Concurrent Session #4 (3:15pm – 4:30pm)

Implementing Limited IRB Review with Limited Resources 
Presented by Katie Speanburg and Sean Owen from Abt Associates

The focus of the session will be how IRBs with limited resources can apply the final revisions to the Common Rule exemption categories related to the new type of review: “limited IRB review” to “assess the adequacy of provisions to protect the privacy of subjects and the confidentiality of data.”

We have several learning objectives:

  • Describe how IRBs can operationalize a limited IRB review process with institutional partners like IT Security to ensure the protection of sensitive data and regulatory compliance.
  • Teach participants how to classify the sensitivity of data and studies according to the new exemption criteria as well as the need for limited IRB review.
  • Briefly describe common security certifications that reduce the IRB burden of reviewing those product’s protections.
  • Use example studies to learn how to use our data security plan template, including ensuring consistency with other study protocol documents such as consents and data use agreements.

Using the innovative tools, partnerships, and process we developed at our small volume social-behavioral IRB, we will give a presentation that demonstrates how anyone can leave the conference and implement this at their home institution. Our presentation will include how to choose compliant data security tools for a shoe-string budget, which institutional partners to engage, and strategies to train researchers on the processes. We will use a case study to walk through an exemption that requires “limited IRB review,” show-casing the integration of data security tools, the review process, and data security plan template. We will incorporate any additional guidance issued by HHS and OMB after January 31, 2018 about limited IRB review.

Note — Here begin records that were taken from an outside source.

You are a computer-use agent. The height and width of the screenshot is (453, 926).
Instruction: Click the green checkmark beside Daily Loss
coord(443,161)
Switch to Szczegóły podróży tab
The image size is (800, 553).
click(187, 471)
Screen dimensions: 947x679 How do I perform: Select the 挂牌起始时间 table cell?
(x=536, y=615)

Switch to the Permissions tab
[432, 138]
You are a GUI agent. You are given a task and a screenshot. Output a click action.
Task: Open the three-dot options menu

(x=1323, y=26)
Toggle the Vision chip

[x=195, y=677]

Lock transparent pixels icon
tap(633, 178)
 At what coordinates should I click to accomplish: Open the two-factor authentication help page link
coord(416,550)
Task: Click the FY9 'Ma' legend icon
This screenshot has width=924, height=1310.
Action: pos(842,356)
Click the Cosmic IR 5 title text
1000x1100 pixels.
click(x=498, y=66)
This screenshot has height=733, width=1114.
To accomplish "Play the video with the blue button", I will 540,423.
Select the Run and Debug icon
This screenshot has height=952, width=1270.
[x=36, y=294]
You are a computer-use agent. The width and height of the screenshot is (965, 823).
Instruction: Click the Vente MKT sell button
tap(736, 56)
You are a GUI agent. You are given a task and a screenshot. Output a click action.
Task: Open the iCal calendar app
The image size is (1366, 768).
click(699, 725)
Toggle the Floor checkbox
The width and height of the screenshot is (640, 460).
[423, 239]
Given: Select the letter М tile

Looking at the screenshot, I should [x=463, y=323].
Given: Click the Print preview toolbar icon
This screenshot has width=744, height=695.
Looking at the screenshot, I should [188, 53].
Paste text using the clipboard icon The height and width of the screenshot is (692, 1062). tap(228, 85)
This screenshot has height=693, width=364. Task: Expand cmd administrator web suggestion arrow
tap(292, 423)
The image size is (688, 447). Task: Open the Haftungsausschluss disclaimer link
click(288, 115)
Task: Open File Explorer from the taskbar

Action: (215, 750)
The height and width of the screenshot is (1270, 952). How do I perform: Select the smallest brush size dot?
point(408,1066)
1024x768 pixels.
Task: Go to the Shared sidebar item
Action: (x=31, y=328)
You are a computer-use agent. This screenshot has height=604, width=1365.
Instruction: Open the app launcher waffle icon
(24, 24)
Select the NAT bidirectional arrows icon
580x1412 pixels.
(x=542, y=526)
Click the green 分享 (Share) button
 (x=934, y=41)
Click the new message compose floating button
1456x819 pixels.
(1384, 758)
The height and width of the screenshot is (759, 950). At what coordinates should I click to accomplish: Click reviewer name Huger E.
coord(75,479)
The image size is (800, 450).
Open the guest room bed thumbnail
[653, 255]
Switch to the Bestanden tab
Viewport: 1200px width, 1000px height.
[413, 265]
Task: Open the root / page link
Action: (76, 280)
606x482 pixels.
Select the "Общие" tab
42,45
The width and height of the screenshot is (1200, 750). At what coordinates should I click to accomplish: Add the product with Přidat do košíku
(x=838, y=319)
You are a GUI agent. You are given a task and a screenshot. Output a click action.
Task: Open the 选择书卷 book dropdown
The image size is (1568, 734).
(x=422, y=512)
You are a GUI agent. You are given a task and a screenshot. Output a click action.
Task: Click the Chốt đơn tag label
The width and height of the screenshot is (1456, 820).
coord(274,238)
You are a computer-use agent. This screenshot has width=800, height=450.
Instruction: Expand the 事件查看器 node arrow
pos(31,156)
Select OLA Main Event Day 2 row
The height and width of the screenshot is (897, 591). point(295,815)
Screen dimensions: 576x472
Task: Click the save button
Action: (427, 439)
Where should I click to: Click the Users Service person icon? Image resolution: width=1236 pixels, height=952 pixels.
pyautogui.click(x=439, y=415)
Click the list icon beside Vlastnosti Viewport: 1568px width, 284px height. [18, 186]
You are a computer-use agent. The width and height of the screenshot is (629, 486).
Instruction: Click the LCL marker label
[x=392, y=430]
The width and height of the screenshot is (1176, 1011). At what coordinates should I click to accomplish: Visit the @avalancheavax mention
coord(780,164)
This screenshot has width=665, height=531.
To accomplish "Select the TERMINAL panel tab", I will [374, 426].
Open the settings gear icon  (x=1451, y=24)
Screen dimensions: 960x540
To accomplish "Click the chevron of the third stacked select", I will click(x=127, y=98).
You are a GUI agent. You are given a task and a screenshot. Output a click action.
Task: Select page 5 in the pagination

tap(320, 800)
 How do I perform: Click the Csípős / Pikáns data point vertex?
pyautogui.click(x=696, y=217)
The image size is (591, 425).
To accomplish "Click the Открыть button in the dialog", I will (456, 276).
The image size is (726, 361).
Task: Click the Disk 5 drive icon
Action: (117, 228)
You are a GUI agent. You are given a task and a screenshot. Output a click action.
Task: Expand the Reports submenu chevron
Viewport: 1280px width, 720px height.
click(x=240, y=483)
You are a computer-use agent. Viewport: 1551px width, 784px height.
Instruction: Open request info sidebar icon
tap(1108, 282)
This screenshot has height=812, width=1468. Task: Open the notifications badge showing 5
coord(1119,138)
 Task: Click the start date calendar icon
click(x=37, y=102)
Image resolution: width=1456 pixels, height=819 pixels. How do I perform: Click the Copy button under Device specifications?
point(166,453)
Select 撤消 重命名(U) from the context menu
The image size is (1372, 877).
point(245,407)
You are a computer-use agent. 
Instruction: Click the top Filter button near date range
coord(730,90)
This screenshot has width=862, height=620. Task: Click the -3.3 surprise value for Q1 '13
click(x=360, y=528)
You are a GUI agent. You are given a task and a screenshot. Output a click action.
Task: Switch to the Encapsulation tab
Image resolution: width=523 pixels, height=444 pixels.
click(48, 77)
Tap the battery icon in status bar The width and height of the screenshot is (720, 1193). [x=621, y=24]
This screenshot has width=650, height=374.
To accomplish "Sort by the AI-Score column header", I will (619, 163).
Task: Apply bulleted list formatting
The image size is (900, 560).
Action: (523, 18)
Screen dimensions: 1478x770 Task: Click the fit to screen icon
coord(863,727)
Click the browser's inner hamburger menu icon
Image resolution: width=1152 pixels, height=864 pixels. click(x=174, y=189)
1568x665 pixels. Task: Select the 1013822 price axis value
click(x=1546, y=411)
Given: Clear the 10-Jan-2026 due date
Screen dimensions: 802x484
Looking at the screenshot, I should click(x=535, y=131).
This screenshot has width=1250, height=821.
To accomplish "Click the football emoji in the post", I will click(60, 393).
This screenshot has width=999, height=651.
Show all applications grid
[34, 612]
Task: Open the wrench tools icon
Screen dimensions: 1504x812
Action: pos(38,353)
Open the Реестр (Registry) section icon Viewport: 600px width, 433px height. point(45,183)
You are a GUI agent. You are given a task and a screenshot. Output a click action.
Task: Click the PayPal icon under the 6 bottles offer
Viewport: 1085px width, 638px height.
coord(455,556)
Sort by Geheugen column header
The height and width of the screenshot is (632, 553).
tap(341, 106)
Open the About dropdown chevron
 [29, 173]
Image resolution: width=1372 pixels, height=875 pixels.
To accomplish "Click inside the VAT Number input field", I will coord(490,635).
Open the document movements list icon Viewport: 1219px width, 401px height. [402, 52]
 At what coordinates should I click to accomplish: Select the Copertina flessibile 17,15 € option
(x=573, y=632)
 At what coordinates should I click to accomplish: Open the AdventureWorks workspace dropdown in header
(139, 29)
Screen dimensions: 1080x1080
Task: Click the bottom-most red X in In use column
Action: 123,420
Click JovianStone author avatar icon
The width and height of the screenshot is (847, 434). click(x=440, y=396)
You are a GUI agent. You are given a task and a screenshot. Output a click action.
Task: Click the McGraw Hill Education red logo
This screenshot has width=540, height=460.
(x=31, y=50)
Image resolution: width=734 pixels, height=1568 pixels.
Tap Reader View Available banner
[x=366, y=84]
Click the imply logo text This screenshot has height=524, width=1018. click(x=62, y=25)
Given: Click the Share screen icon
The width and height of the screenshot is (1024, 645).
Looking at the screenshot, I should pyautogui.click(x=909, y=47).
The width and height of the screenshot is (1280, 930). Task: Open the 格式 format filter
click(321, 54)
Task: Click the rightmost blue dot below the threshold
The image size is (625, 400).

The EU General Data Protection Regulation: What Researchers Need to Know 
Presented by Peter J. Guffin, Esq. a partner at Pierce Atwood LLP

This session will provide an overview of the EU’s GDPR and its impact on scientific research involving human subjects, highlighting the similarities and differences with HIPAA’s Privacy Rule and the Common Rule, as well as its interplay with national laws in the EU member states. We will focus on the issues of participant consent, the public interest (health) exception, and implementation of new procedures and practices required under the GDPR, including designation of a data protection officer, data protection impact assessments, rules regarding the reuse of personal data for research purposes, and notification and communication of personal data breach. The GDPR, which goes into effect on May 25, 2018, strengthens data protection principles applicable to personal data processing for scientific research purposes, adding requirements with respect to data integrity, confidentiality, accountability, and data protection by design and by default. It also introduces new definitions, such as “data concerning health,” “genetic data,” and “biometric data,” expands the rights of data subjects, specifically with respect to right to rectification, to erasure, to be forgotten, to restriction of processing, to data portability and to object, and creates opportunities for the development of codes of conduct and other self-regulatory approaches.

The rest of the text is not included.